[Item-finding records]
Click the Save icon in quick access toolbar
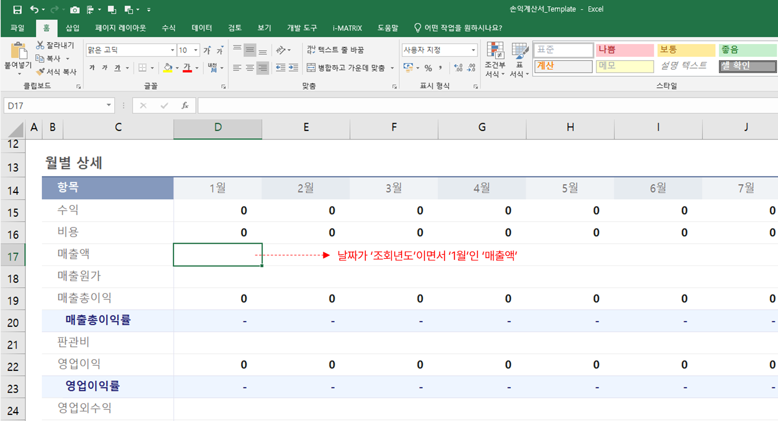This screenshot has height=421, width=778. [17, 9]
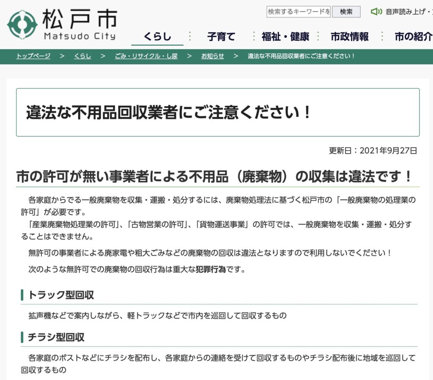The width and height of the screenshot is (433, 380).
Task: Click the 市の許可が無い事業者 section heading
Action: [x=214, y=177]
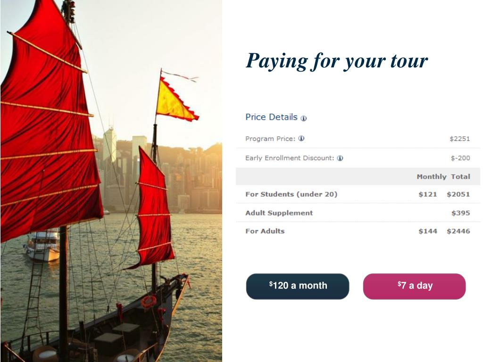Click the $121 student monthly price
The height and width of the screenshot is (362, 483).
coord(427,195)
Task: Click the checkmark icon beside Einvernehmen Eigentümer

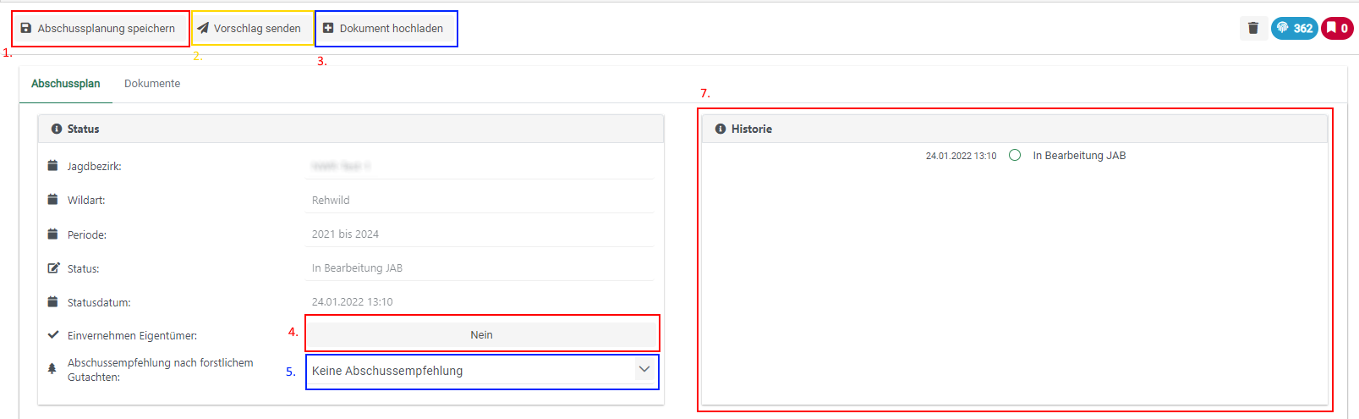Action: click(x=52, y=335)
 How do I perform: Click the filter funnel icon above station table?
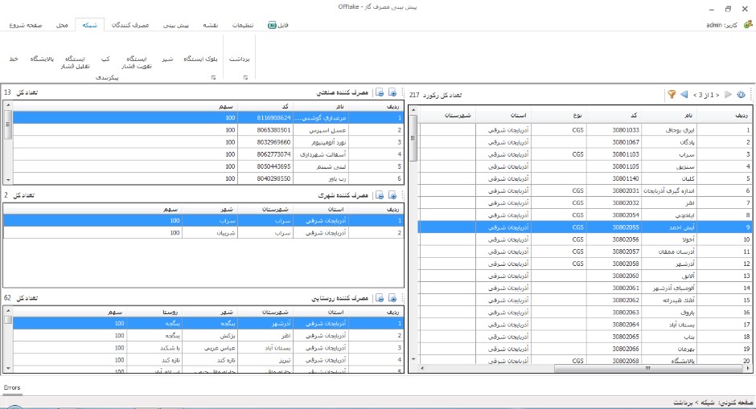click(x=671, y=95)
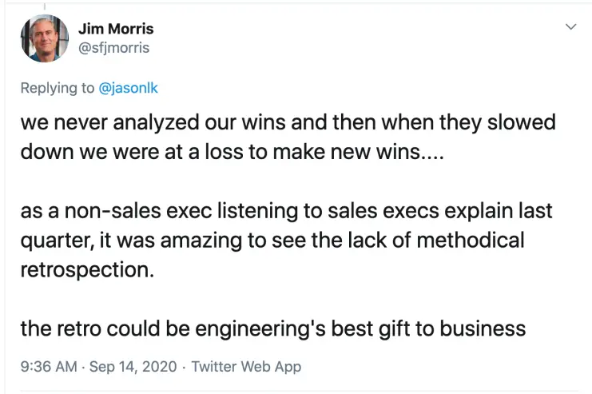Click Jim Morris's profile avatar photo
This screenshot has height=394, width=592.
(44, 38)
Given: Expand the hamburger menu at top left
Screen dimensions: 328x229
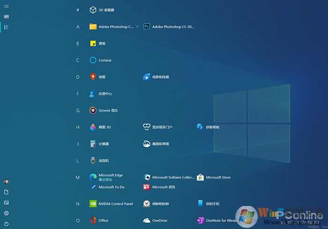Looking at the screenshot, I should tap(6, 6).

(SHORT EXERCISE): Please copy out every entry above word for word, leaving out the pictures.

(FULL SOLUTION):
Click the Save icon in quick access toolbar
This screenshot has height=421, width=778. [17, 9]
The width and height of the screenshot is (433, 380).
Task: Click the 市の許可が無い事業者 section heading
Action: [x=214, y=177]
Click the $121 student monthly price
The height and width of the screenshot is (362, 483).
coord(427,195)
Task: Click the checkmark icon beside Einvernehmen Eigentümer

Action: click(x=52, y=335)
 How do I perform: Click the filter funnel icon above station table?
click(x=671, y=95)
Click Jim Morris's profile avatar photo
This screenshot has height=394, width=592.
(44, 38)
Given: Expand the hamburger menu at top left
Screen dimensions: 328x229
Looking at the screenshot, I should tap(6, 6).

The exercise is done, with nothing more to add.